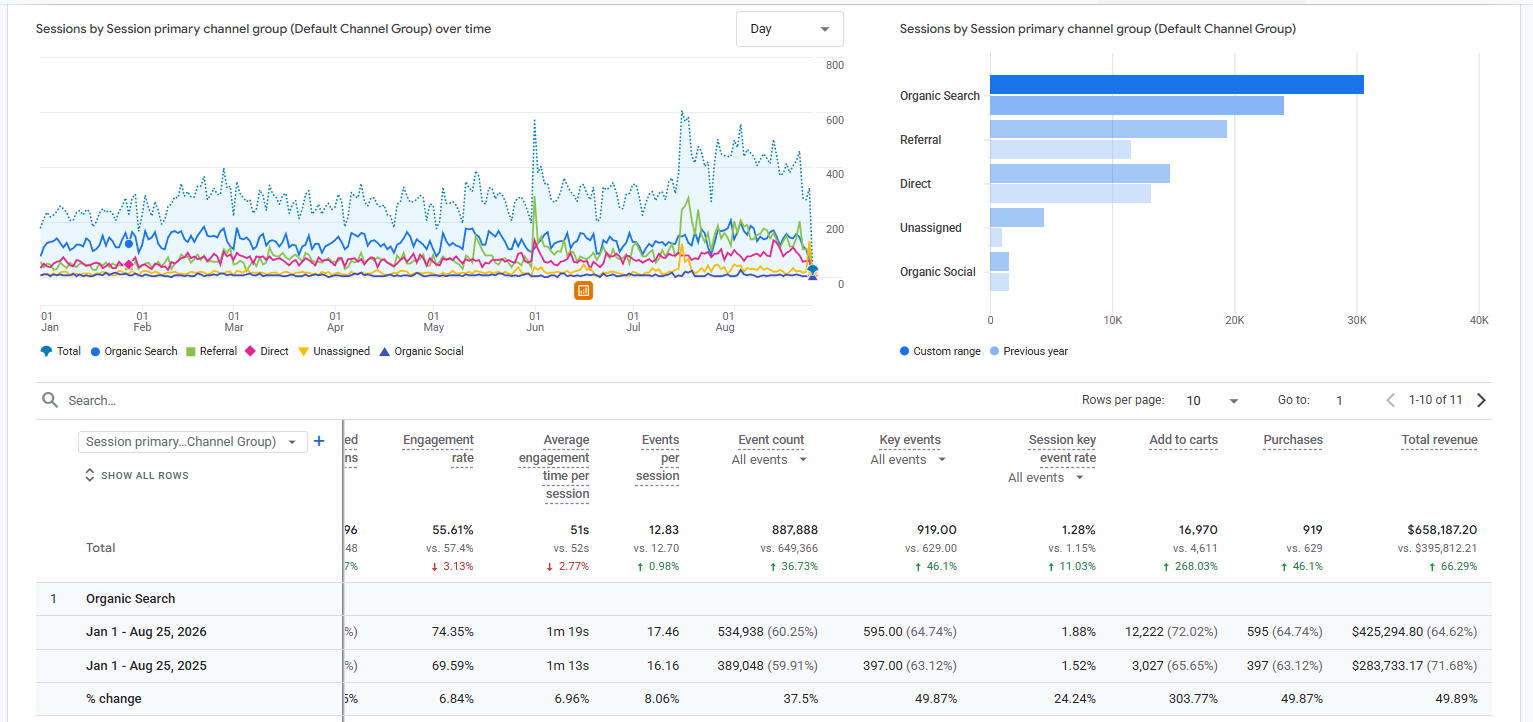Add a dimension with the blue plus icon
Image resolution: width=1533 pixels, height=722 pixels.
(x=319, y=441)
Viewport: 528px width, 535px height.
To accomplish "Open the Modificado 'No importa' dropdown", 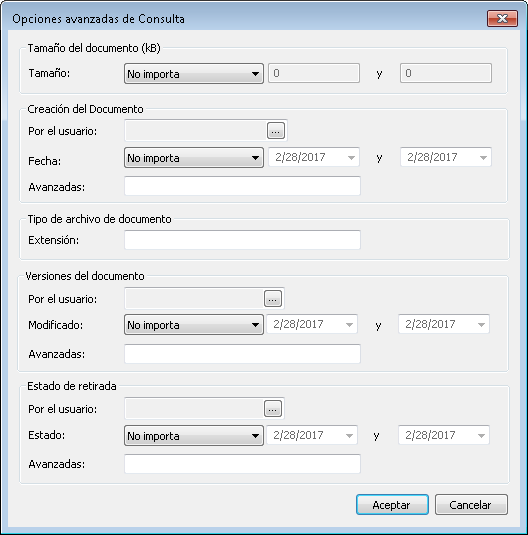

━━━━━━━━━━━━━━━━━━━━━━━━━━━━━━

REQUIRED WORK - Return exactly the lines from the one with "Viewport: 528px width, 535px height." through the last line of the entries above, both ends included. No pictures may appear in the copy.

SOLUTION BELOW -
Viewport: 528px width, 535px height.
To accomplish "Open the Modificado 'No importa' dropdown", 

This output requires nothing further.